### What to produce:
Records follow. Copy every line with "Switch".

Collection entries
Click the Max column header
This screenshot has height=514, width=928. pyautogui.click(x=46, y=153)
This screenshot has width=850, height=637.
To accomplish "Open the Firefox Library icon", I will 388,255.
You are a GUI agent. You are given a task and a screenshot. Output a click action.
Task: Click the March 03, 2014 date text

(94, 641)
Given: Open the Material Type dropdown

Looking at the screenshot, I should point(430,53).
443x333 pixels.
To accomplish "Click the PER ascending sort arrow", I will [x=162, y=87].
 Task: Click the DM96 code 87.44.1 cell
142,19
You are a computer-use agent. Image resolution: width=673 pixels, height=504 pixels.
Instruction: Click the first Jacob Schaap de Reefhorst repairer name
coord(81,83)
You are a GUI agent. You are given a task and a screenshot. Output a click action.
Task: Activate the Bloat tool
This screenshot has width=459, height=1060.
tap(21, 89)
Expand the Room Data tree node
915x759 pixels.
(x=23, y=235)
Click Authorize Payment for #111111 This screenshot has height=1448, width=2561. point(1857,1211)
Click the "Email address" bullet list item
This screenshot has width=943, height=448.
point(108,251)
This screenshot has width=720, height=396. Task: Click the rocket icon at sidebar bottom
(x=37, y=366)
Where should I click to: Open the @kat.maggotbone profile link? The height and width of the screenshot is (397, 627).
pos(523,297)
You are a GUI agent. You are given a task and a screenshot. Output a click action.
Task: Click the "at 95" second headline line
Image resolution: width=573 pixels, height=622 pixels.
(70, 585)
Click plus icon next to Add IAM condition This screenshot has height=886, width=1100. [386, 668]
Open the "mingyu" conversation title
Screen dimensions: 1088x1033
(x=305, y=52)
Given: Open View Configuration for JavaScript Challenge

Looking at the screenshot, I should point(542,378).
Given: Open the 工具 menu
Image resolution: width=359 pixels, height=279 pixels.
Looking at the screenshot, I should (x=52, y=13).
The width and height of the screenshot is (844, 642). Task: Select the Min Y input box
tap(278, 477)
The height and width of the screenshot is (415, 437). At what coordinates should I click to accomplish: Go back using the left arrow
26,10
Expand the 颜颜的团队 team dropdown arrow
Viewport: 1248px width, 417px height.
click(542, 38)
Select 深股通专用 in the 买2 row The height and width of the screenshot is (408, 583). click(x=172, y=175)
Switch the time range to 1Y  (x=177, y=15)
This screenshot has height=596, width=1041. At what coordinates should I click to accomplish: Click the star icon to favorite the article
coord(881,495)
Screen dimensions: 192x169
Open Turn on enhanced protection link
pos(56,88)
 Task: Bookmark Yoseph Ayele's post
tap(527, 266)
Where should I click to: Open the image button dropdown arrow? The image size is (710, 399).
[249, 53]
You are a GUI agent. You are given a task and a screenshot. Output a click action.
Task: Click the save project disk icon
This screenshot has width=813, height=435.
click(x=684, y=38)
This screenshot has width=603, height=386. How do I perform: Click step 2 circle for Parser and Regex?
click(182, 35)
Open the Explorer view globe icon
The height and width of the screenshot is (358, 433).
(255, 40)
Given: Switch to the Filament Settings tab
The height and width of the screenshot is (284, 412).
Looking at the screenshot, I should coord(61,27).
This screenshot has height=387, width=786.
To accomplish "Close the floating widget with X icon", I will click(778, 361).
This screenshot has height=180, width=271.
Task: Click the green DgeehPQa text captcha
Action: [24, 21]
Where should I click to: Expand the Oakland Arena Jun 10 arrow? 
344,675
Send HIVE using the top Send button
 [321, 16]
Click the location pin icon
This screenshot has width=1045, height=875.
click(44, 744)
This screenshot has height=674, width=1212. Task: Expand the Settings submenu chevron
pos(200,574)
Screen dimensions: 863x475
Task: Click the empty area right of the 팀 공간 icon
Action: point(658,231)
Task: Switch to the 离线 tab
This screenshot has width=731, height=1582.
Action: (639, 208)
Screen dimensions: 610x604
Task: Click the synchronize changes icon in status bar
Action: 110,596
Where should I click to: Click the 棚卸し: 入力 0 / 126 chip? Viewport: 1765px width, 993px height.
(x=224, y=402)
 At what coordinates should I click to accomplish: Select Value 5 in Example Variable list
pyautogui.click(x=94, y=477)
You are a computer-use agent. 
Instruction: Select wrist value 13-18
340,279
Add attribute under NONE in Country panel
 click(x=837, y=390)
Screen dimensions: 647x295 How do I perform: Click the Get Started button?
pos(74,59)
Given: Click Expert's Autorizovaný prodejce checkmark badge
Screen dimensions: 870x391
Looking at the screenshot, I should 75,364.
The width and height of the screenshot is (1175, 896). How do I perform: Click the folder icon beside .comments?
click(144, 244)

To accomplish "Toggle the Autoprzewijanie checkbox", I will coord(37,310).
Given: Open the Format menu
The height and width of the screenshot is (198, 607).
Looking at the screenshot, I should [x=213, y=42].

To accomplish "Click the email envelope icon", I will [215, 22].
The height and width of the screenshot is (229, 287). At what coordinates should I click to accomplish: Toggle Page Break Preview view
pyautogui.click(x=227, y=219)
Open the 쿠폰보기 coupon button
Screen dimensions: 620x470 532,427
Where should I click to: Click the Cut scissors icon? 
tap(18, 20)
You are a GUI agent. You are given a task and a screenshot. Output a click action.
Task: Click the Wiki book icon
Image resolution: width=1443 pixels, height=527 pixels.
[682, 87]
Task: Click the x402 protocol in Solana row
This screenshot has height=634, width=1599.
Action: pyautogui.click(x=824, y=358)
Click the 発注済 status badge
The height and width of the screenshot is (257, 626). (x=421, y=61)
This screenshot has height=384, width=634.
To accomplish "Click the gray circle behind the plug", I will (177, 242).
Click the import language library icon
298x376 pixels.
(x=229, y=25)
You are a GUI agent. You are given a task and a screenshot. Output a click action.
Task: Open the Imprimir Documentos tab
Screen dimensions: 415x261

### Final answer:
Switch the time range to 1Y  (x=177, y=15)
Given: Switch to the Filament Settings tab
Task: Switch to the 离线 tab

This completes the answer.